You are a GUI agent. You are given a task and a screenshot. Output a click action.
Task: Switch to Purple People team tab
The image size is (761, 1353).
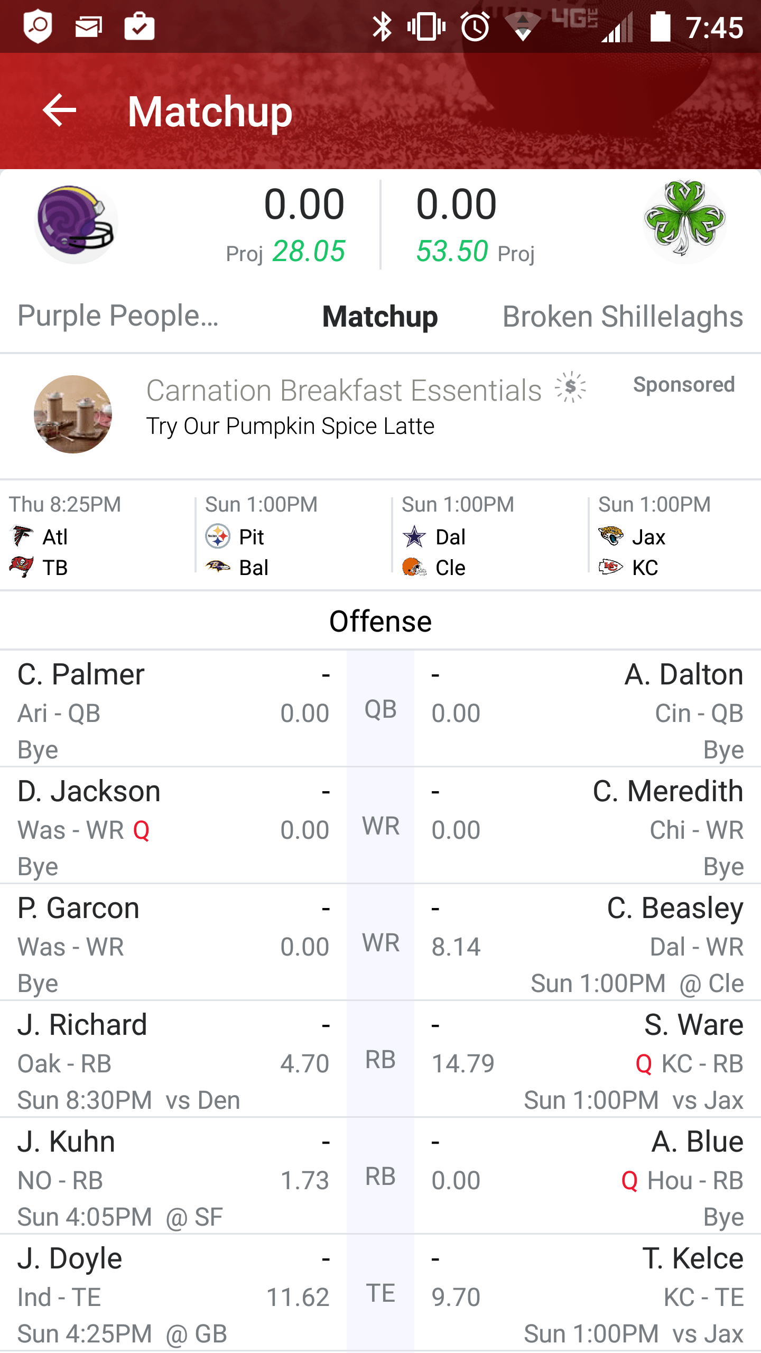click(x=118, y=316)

==

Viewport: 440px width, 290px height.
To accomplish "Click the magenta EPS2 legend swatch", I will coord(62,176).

...

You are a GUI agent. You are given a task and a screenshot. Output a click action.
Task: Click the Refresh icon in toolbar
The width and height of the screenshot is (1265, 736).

• _EXERCISE GOAL_: Transcribe the lines between the one containing "Viewport: 440px width, 290px height." and the one containing "I will coord(62,176).", inclusive, reproducing them without any change.

• _RESPONSE TO THE TASK_:
Viewport: 440px width, 290px height.
To accomplish "Click the magenta EPS2 legend swatch", I will coord(62,176).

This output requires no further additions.